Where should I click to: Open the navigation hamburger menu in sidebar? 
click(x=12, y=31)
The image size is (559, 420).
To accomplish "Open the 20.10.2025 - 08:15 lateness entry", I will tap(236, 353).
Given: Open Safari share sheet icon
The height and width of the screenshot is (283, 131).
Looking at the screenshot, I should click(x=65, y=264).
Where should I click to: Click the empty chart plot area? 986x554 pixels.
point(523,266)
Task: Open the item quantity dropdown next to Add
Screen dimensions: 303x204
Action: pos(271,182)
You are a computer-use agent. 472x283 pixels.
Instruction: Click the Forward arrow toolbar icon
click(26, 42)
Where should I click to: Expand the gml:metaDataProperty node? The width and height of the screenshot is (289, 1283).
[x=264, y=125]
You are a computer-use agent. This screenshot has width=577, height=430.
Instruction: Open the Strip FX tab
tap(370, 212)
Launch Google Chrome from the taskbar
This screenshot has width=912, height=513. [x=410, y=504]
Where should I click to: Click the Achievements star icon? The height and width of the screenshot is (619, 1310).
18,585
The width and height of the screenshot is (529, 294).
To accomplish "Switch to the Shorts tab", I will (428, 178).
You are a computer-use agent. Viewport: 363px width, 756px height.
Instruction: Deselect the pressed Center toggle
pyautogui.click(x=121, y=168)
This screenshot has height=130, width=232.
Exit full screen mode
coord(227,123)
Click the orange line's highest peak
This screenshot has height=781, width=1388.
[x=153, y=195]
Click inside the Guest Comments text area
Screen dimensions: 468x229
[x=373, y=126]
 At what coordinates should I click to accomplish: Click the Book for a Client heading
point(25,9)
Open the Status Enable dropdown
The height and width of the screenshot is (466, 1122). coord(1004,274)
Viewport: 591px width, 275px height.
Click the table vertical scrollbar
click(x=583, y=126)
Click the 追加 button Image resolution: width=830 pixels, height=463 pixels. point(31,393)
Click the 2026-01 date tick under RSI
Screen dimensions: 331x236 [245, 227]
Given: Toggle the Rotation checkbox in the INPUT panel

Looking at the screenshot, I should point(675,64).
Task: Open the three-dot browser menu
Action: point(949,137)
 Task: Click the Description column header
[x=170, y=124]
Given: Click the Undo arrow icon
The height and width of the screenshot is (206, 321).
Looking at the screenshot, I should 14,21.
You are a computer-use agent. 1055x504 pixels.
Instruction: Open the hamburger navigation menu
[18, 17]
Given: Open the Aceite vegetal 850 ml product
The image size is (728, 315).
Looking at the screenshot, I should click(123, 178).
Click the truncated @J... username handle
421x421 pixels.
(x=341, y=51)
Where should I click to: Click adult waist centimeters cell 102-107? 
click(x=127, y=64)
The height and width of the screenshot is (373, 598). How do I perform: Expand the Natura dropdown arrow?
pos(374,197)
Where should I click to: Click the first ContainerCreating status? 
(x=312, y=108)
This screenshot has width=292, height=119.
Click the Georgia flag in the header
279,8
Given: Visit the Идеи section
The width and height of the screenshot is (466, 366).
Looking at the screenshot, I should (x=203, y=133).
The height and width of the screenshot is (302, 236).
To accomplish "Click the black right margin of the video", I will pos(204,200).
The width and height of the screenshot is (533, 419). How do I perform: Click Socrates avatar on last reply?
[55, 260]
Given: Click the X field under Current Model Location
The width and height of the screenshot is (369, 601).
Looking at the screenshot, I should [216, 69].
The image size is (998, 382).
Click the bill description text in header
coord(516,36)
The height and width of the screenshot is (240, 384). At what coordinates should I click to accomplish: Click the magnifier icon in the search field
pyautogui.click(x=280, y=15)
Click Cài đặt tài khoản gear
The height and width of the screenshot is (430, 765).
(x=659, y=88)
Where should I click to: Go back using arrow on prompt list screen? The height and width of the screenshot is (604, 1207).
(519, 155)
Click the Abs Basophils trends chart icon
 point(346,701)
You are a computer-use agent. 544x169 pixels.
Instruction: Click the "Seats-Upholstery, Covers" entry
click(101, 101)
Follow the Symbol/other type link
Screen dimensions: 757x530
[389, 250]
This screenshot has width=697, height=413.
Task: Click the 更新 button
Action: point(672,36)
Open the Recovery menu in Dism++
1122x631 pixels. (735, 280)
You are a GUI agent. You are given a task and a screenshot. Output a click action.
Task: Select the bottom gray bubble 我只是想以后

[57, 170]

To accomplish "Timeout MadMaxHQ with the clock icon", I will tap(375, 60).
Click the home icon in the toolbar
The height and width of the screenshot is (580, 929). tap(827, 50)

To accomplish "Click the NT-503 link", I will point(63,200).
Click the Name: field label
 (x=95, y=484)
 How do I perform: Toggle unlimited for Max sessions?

__Objective__: Reproduce all of the rows above without changing a single character.

__Expected answer__:
Where should I click to: Open the navigation hamburger menu in sidebar? 
click(x=12, y=31)
The image size is (559, 420).
To accomplish "Open the 20.10.2025 - 08:15 lateness entry", I will tap(236, 353).
Given: Open Safari share sheet icon
The height and width of the screenshot is (283, 131).
Looking at the screenshot, I should click(x=65, y=264).
Where should I click to: Click the empty chart plot area? 986x554 pixels.
point(523,266)
Task: Open the item quantity dropdown next to Add
Screen dimensions: 303x204
Action: pos(271,182)
You are a computer-use agent. 472x283 pixels.
Instruction: Click the Forward arrow toolbar icon
click(26, 42)
Where should I click to: Expand the gml:metaDataProperty node? The width and height of the screenshot is (289, 1283).
[x=264, y=125]
You are a computer-use agent. This screenshot has width=577, height=430.
Instruction: Open the Strip FX tab
tap(370, 212)
Launch Google Chrome from the taskbar
This screenshot has width=912, height=513. [x=410, y=504]
Where should I click to: Click the Achievements star icon? The height and width of the screenshot is (619, 1310).
18,585
The width and height of the screenshot is (529, 294).
To accomplish "Switch to the Shorts tab", I will (428, 178).
You are a computer-use agent. Viewport: 363px width, 756px height.
Instruction: Deselect the pressed Center toggle
pyautogui.click(x=121, y=168)
This screenshot has height=130, width=232.
Exit full screen mode
coord(227,123)
Click the orange line's highest peak
This screenshot has height=781, width=1388.
[x=153, y=195]
Click inside the Guest Comments text area
Screen dimensions: 468x229
[x=373, y=126]
 At what coordinates should I click to accomplish: Click the Book for a Client heading
point(25,9)
Open the Status Enable dropdown
The height and width of the screenshot is (466, 1122). coord(1004,274)
Viewport: 591px width, 275px height.
Click the table vertical scrollbar
click(x=583, y=126)
Click the 追加 button Image resolution: width=830 pixels, height=463 pixels. point(31,393)
Click the 2026-01 date tick under RSI
Screen dimensions: 331x236 [245, 227]
Given: Toggle the Rotation checkbox in the INPUT panel

Looking at the screenshot, I should point(675,64).
Task: Open the three-dot browser menu
Action: point(949,137)
 Task: Click the Description column header
[x=170, y=124]
Given: Click the Undo arrow icon
The height and width of the screenshot is (206, 321).
Looking at the screenshot, I should 14,21.
You are a computer-use agent. 1055x504 pixels.
Instruction: Open the hamburger navigation menu
[18, 17]
Given: Open the Aceite vegetal 850 ml product
The image size is (728, 315).
Looking at the screenshot, I should click(123, 178).
Click the truncated @J... username handle
421x421 pixels.
(x=341, y=51)
Where should I click to: Click adult waist centimeters cell 102-107? 
click(x=127, y=64)
The height and width of the screenshot is (373, 598). How do I perform: Expand the Natura dropdown arrow?
pos(374,197)
Where should I click to: Click the first ContainerCreating status? 
(x=312, y=108)
This screenshot has width=292, height=119.
Click the Georgia flag in the header
279,8
Given: Visit the Идеи section
The width and height of the screenshot is (466, 366).
Looking at the screenshot, I should (x=203, y=133).
The height and width of the screenshot is (302, 236).
To accomplish "Click the black right margin of the video", I will pos(204,200).
The width and height of the screenshot is (533, 419). How do I perform: Click Socrates avatar on last reply?
[55, 260]
Given: Click the X field under Current Model Location
The width and height of the screenshot is (369, 601).
Looking at the screenshot, I should [216, 69].
The image size is (998, 382).
Click the bill description text in header
coord(516,36)
The height and width of the screenshot is (240, 384). At what coordinates should I click to accomplish: Click the magnifier icon in the search field
pyautogui.click(x=280, y=15)
Click Cài đặt tài khoản gear
The height and width of the screenshot is (430, 765).
(x=659, y=88)
Where should I click to: Go back using arrow on prompt list screen? The height and width of the screenshot is (604, 1207).
(519, 155)
Click the Abs Basophils trends chart icon
 point(346,701)
You are a computer-use agent. 544x169 pixels.
Instruction: Click the "Seats-Upholstery, Covers" entry
click(101, 101)
Follow the Symbol/other type link
Screen dimensions: 757x530
[389, 250]
This screenshot has width=697, height=413.
Task: Click the 更新 button
Action: point(672,36)
Open the Recovery menu in Dism++
1122x631 pixels. (735, 280)
You are a GUI agent. You are given a task and a screenshot. Output a click action.
Task: Select the bottom gray bubble 我只是想以后

[57, 170]

To accomplish "Timeout MadMaxHQ with the clock icon", I will tap(375, 60).
Click the home icon in the toolbar
The height and width of the screenshot is (580, 929). tap(827, 50)

To accomplish "Click the NT-503 link", I will point(63,200).
Click the Name: field label
 (x=95, y=484)
 How do I perform: Toggle unlimited for Max sessions?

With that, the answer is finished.